The Pardee School describes itself as a school established in and for the 21st century and embraces higher education innovations; for example, in launching its first MOOC in its first year (by Prof. Andrew Bacevich on 'War for the Greater Middle East').

Degree programs
The Pardee School educates undergraduate and graduate students in global affairs and international relations. The Pardee School offers six MA programs with eight functional specializations, two dual-degree programs, one regional degree and two graduate certificates. It also offers five undergraduate majors and eight undergraduate minors.

Undergraduate programs
The Pardee School offers five Bachelor of Arts degrees:
 BA in International Relations
 BA in Asian Studies
 BA in European Studies
 BA in Latin America Studies
 BA in Middle East and North Africa Studies

The Pardee School of Global Studies also Boston University students the opportunity to complete the following eight minors: International relations, African languages and literature, African studies, East Asian studies, European studies, Latin American studies, Muslim cultures, Muslim societies.

Graduate programs
The Pardee School trains graduate students in global affairs and international relations. The school provides significant financial assistance to graduate students for tuition as well as international travel for research. Most degrees require foreign language proficiency and a field internship.

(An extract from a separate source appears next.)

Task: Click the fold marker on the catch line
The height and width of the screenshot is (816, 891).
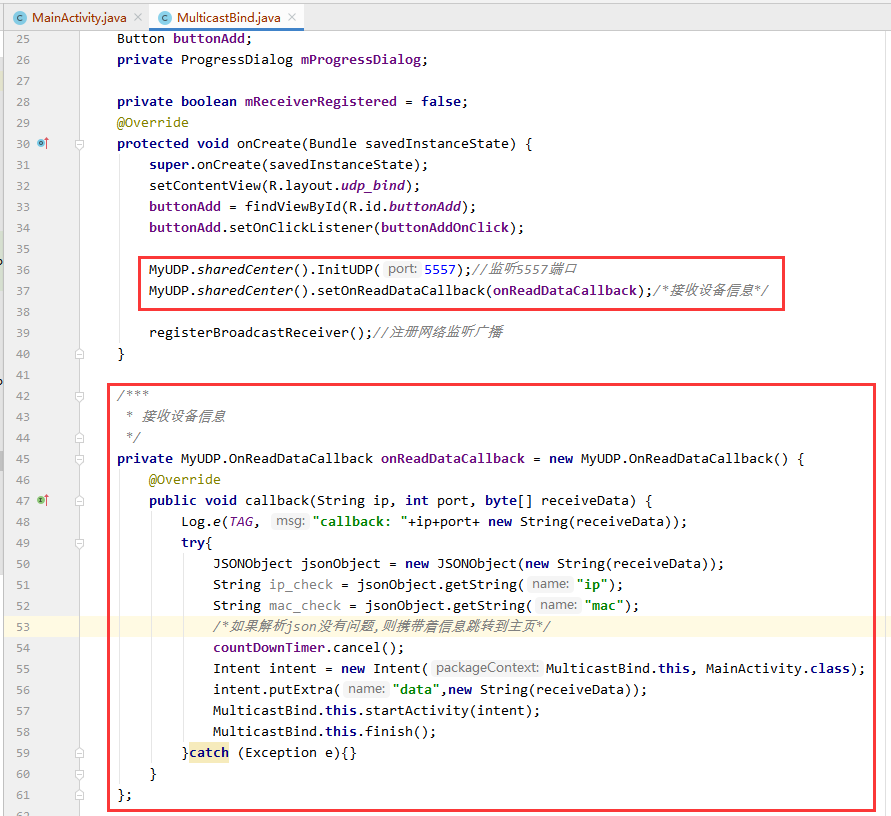Action: [x=80, y=753]
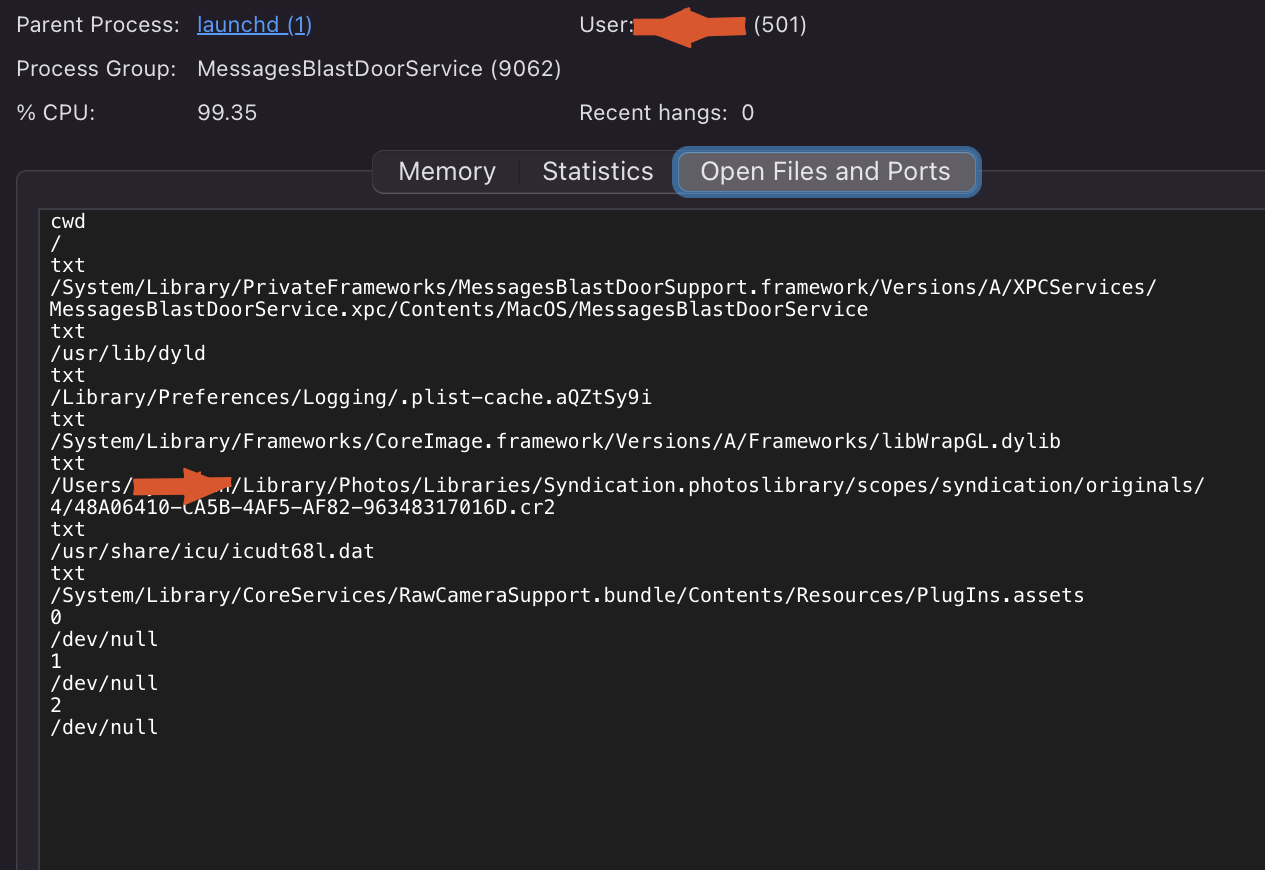
Task: Click the icudt68l.dat path line
Action: [x=212, y=551]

 MA in International Affairs (two-year program). With specializations in (i) Diplomacy, (ii) Global Economic Affairs, (iii) Security Studies, (iv) Religion and International Affairs, and (v) International Communication.
 MA in Global Policy (1.5-year program). With Specializations in (i) Environmental Policy, (ii) Development Policy, and (iii) International Public Health Policy.
 MA in International Relations (one-year accelerated program)
 MA in Latin American Studies (one-year program)

Dual-degree programs
The Pardee School provides its students many opportunities for taking courses across all schools and colleges at Boston University. Four of its graduate degrees are offered in collaboration with other Schools and Colleges. These include two joint degrees listed above (MA in Global Development Policy and MA in International Relations and Communication). In addition the Pardee School also offers its graduate students the option for two Dual Degrees.
 MA in International Relations and Juris Doctor (IRJD)
 MA in International Relations and Master of Business Administration (IRMBA)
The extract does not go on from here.